_Work instructions:_ Return the run of lines below that opens with the line containing "This screenshot has height=604, width=453." and closes with the line containing "Task: Click the monitor", keeping each one exact.

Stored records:

↓↓↓

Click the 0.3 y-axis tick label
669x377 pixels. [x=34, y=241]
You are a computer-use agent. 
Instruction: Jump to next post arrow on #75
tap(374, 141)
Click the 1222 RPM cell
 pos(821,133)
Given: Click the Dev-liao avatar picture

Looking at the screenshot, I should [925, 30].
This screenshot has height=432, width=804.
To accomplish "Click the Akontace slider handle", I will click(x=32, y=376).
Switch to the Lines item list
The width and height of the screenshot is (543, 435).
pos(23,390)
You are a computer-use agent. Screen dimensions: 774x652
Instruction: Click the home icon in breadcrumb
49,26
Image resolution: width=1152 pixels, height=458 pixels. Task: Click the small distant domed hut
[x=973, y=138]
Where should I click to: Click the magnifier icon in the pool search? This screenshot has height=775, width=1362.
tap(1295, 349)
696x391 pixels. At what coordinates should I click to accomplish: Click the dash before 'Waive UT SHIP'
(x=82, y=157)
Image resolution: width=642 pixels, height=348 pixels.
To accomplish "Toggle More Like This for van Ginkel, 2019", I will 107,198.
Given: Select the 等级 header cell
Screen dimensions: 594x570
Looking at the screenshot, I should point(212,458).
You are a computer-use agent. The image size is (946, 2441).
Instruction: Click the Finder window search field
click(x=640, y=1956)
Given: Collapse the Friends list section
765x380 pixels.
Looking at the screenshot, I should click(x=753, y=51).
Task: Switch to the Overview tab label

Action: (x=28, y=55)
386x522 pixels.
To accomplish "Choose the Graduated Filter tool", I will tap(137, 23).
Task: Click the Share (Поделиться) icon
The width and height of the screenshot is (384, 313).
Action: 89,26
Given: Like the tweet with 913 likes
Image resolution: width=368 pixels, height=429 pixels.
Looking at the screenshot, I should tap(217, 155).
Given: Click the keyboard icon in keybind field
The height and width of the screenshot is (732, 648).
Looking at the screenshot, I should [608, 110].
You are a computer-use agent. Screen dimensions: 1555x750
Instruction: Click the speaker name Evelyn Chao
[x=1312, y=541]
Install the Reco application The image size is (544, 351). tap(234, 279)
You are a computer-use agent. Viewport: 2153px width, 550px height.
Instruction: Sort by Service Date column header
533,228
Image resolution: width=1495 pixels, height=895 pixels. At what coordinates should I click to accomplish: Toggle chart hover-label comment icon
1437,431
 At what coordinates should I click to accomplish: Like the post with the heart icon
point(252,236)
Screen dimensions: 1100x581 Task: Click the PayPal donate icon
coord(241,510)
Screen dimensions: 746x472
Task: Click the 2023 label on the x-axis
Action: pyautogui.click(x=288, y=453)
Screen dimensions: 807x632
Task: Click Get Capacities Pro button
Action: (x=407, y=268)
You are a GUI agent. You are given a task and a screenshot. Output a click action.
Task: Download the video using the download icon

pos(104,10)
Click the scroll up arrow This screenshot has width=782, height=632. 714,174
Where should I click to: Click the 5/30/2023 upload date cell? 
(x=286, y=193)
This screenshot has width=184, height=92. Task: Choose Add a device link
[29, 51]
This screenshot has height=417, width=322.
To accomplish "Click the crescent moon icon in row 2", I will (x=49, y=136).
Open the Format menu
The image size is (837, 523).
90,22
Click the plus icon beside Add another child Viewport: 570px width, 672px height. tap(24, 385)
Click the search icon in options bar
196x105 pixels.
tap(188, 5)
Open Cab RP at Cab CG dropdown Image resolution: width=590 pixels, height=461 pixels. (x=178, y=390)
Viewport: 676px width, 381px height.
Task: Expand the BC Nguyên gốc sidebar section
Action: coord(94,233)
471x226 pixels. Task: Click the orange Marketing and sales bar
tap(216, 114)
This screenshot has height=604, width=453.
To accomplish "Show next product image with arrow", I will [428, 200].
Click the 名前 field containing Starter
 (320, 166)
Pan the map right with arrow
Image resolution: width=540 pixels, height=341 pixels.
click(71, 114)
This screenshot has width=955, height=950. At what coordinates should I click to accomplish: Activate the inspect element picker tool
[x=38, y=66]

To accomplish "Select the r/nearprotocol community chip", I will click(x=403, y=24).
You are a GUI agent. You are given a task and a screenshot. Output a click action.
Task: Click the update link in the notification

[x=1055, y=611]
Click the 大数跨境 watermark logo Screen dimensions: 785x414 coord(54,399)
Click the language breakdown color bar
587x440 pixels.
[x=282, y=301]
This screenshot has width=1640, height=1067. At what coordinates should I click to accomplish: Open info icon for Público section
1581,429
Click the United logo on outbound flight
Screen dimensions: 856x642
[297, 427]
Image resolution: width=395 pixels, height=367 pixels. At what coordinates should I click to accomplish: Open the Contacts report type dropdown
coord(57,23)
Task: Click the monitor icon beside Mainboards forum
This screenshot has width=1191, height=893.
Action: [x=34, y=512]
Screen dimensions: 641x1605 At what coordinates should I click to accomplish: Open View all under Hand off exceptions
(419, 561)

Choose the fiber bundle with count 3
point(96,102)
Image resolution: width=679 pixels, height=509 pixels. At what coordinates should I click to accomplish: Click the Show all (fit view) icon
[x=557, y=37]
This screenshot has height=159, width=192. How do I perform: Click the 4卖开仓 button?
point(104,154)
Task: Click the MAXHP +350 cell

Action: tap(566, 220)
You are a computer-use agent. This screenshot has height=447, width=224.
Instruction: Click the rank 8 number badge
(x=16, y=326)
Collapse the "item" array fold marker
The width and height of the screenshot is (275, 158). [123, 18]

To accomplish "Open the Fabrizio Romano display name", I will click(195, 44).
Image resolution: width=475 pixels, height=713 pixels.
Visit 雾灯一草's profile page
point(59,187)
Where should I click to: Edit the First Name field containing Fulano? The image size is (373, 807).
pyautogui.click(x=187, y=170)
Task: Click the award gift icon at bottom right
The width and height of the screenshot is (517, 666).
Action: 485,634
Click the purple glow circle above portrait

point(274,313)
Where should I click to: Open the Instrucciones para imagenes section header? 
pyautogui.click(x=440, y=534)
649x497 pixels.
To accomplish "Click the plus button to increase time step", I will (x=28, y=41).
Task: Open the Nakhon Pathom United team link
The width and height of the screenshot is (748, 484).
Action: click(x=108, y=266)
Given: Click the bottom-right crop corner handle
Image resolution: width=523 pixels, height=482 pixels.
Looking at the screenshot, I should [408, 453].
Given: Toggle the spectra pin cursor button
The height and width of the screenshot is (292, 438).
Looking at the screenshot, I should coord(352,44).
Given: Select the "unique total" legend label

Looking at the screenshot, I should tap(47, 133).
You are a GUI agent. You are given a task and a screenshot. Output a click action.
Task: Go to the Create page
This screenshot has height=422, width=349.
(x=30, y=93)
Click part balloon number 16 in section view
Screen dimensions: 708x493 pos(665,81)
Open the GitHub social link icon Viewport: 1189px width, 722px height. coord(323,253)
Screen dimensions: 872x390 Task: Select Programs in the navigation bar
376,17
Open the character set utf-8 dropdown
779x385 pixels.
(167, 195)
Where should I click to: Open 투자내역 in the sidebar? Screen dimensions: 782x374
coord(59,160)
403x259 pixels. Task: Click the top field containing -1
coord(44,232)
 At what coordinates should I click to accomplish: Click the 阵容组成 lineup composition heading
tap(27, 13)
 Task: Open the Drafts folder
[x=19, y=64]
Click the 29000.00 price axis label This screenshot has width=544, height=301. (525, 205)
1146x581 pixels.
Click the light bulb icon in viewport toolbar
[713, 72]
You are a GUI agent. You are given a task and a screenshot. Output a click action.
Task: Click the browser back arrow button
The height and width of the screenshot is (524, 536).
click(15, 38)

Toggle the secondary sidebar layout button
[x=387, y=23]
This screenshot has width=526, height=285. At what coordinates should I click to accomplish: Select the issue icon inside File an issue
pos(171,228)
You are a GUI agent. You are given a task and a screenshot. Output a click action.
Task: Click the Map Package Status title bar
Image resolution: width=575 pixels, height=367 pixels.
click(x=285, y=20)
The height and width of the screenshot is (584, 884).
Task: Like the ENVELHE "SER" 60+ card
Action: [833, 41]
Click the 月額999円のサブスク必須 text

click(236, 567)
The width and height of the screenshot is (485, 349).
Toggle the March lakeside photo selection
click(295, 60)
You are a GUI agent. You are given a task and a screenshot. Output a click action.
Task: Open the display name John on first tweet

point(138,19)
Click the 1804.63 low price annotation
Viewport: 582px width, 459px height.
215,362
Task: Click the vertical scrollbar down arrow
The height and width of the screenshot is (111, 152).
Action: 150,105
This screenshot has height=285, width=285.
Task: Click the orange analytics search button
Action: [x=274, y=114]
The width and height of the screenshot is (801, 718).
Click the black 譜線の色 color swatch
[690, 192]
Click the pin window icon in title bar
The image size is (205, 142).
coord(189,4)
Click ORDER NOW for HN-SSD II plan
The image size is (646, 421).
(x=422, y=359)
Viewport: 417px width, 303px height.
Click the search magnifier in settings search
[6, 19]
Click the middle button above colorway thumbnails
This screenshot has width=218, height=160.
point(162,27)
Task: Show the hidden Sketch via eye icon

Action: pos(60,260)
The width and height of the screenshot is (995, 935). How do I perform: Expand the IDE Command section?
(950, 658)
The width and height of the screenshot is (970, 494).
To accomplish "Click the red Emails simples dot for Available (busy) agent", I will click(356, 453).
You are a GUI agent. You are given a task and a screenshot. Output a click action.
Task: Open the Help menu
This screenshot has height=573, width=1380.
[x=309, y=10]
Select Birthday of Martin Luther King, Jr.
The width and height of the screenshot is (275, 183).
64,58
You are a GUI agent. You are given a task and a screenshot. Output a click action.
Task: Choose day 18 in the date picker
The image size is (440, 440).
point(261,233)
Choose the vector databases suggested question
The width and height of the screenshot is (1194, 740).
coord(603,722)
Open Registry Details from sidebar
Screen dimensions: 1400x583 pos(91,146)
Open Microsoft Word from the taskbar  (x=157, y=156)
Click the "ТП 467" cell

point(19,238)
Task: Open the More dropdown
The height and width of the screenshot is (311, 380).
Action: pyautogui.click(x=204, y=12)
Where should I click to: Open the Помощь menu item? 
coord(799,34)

↑↑↑

_Solution to this exercise:_
This screenshot has height=604, width=453.
To accomplish "Show next product image with arrow", I will [428, 200].
Click the 名前 field containing Starter
 (320, 166)
Pan the map right with arrow
Image resolution: width=540 pixels, height=341 pixels.
click(71, 114)
This screenshot has width=955, height=950. At what coordinates should I click to accomplish: Activate the inspect element picker tool
[x=38, y=66]

To accomplish "Select the r/nearprotocol community chip", I will click(x=403, y=24).
You are a GUI agent. You are given a task and a screenshot. Output a click action.
Task: Click the update link in the notification

[x=1055, y=611]
Click the 大数跨境 watermark logo Screen dimensions: 785x414 coord(54,399)
Click the language breakdown color bar
587x440 pixels.
[x=282, y=301]
This screenshot has width=1640, height=1067. At what coordinates should I click to accomplish: Open info icon for Público section
1581,429
Click the United logo on outbound flight
Screen dimensions: 856x642
[297, 427]
Image resolution: width=395 pixels, height=367 pixels. At what coordinates should I click to accomplish: Open the Contacts report type dropdown
coord(57,23)
Task: Click the monitor icon beside Mainboards forum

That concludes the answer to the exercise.